» Task brief
The reply should contain every line of the data, repeated exactly, and no pictures.

» Given data
___

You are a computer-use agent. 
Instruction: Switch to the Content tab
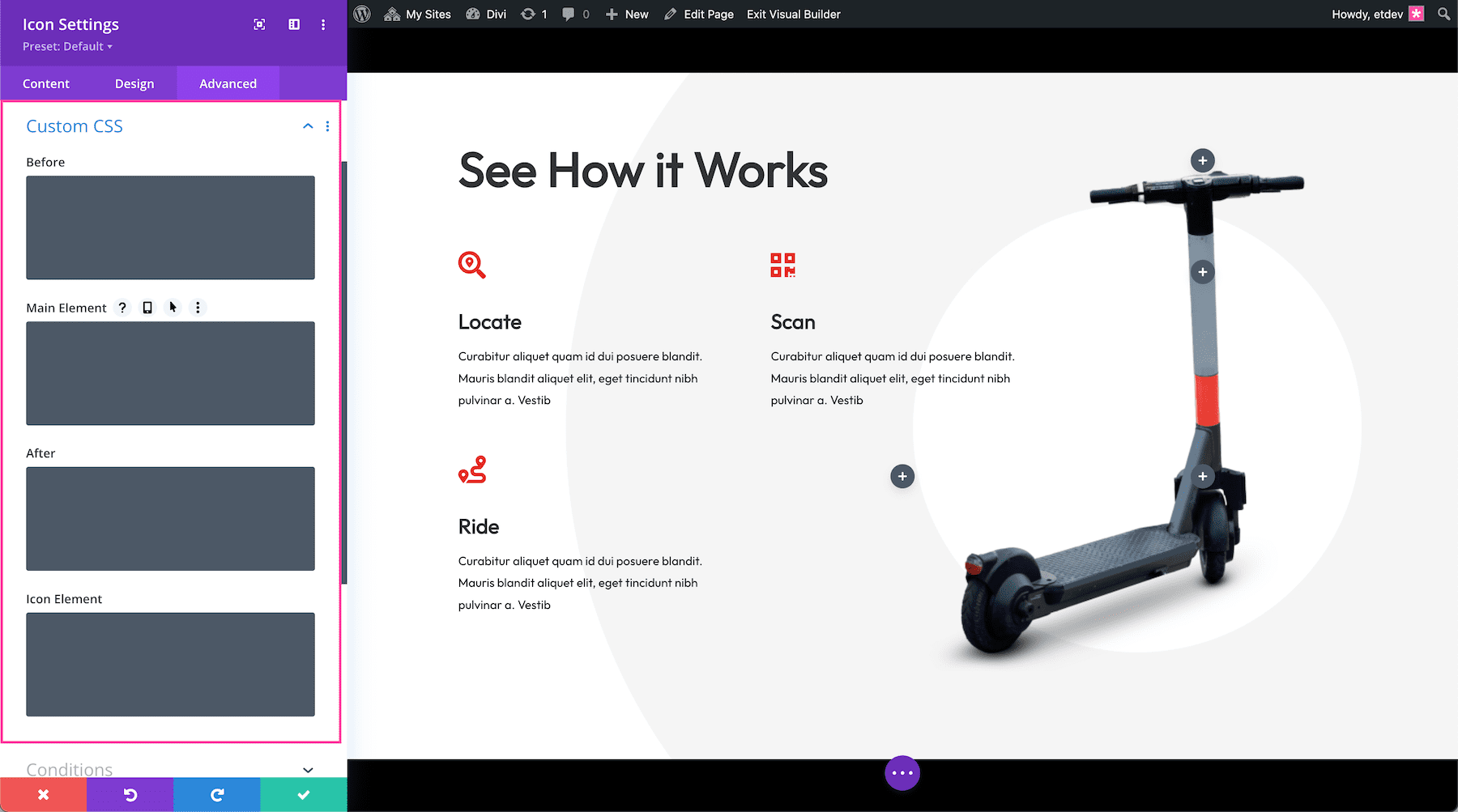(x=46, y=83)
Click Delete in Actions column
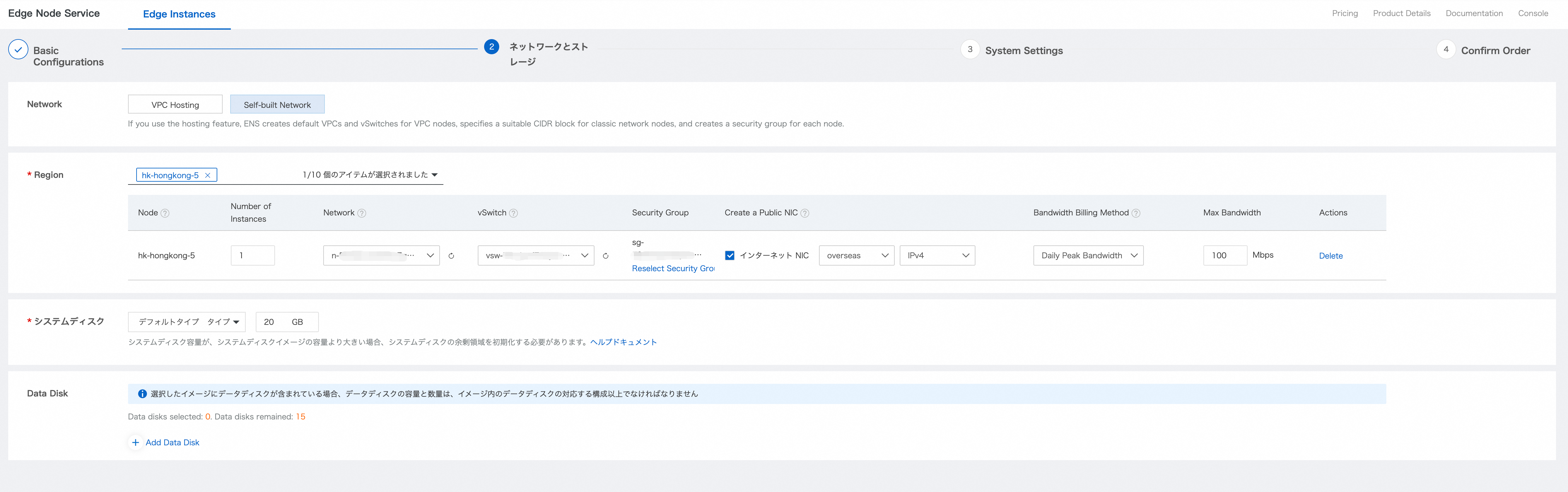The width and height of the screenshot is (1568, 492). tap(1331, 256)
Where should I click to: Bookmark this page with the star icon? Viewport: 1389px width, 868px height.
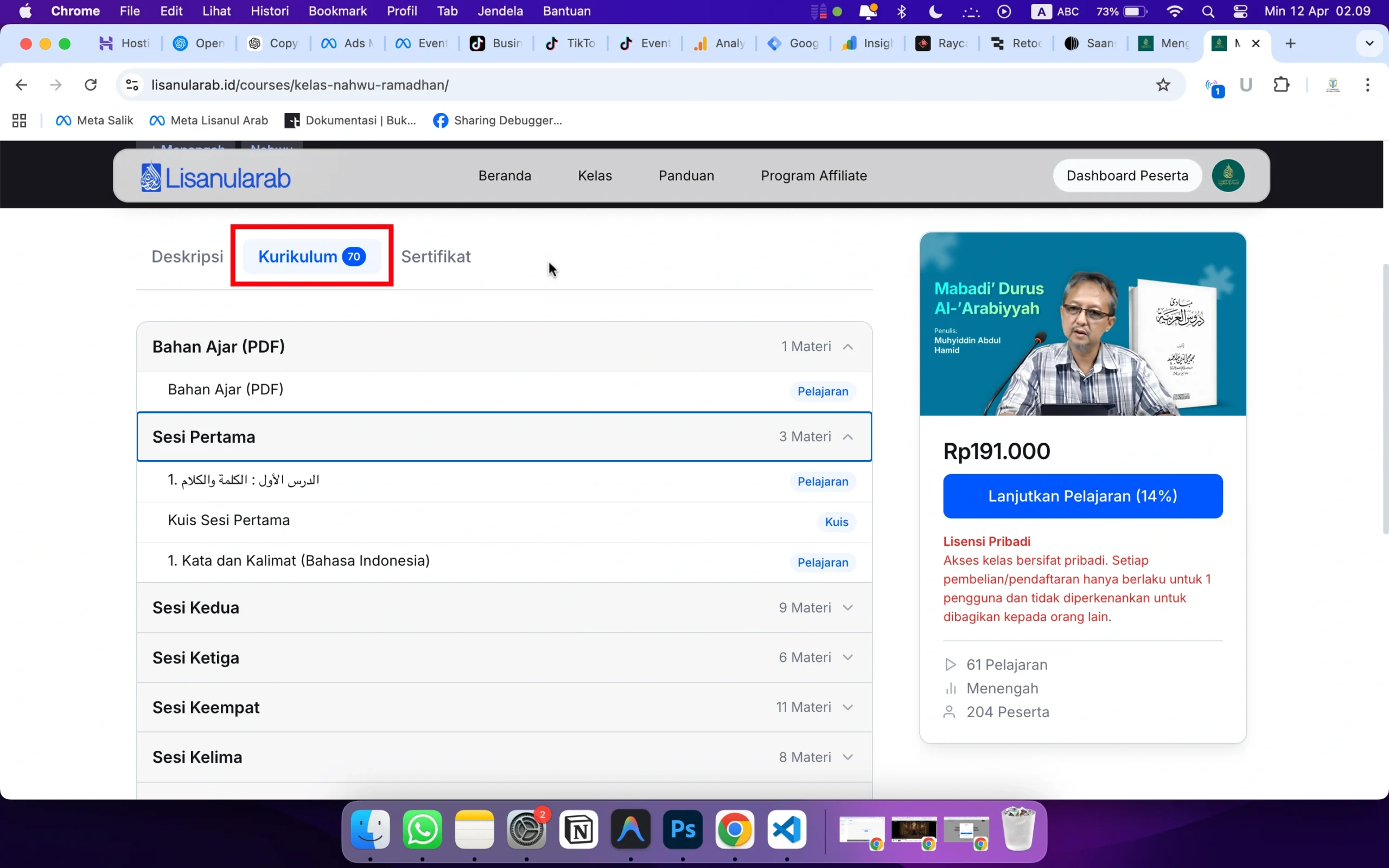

___

» Exercise solution
You are a computer-use agent. 
Instruction: Switch to the Content tab
(x=46, y=83)
Click Delete in Actions column
The width and height of the screenshot is (1568, 492). tap(1331, 256)
Where should I click to: Bookmark this page with the star icon? Viewport: 1389px width, 868px height.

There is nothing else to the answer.